__DIRECTIONS FOR THIS TASK__
For this task, extract exactly the lines of the data below, from the line containing "Where should I click to: Click 'b2'" through the last one, with pictures left out.

__RECORD EXTRACTS__
---+---
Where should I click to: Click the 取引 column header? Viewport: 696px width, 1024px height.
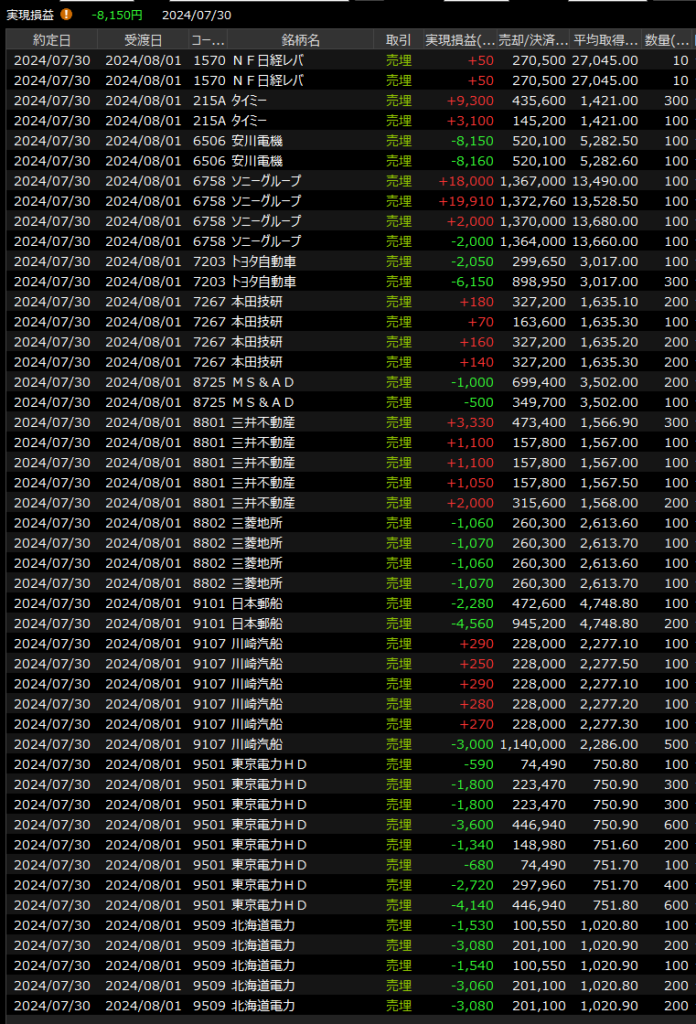(x=398, y=40)
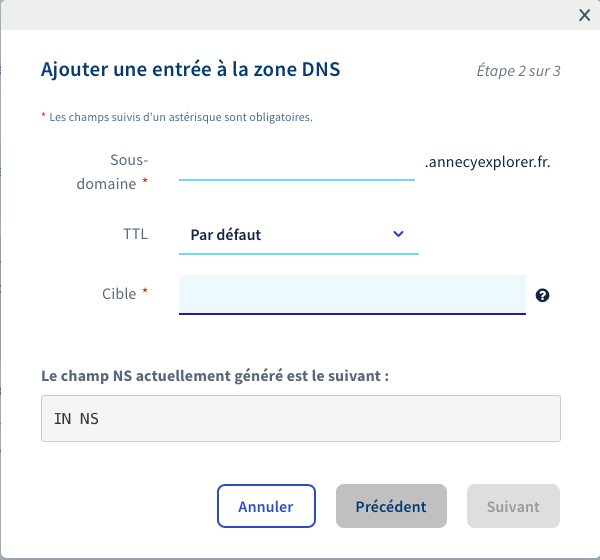This screenshot has height=560, width=600.
Task: Click into the Cible target field
Action: point(352,295)
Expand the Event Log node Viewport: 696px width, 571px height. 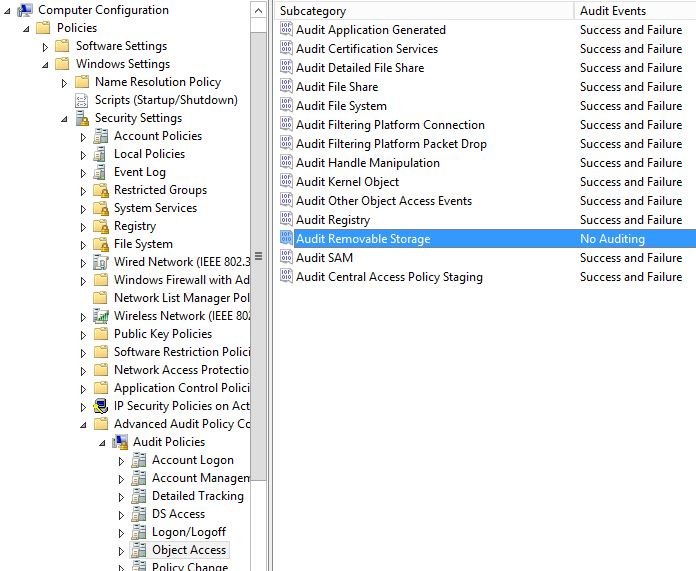[x=84, y=172]
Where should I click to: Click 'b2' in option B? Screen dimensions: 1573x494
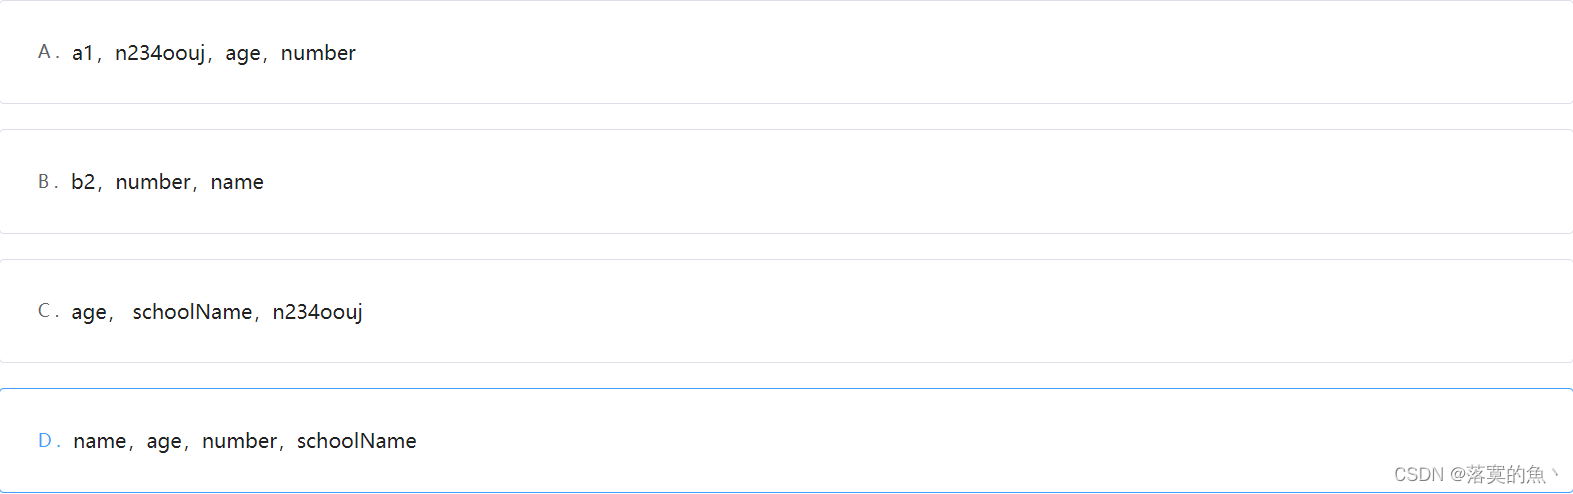click(83, 182)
---+---
__YOUR RESPONSE__
Where should I click to: Click 'b2' in option B? Screen dimensions: 1573x494
click(83, 182)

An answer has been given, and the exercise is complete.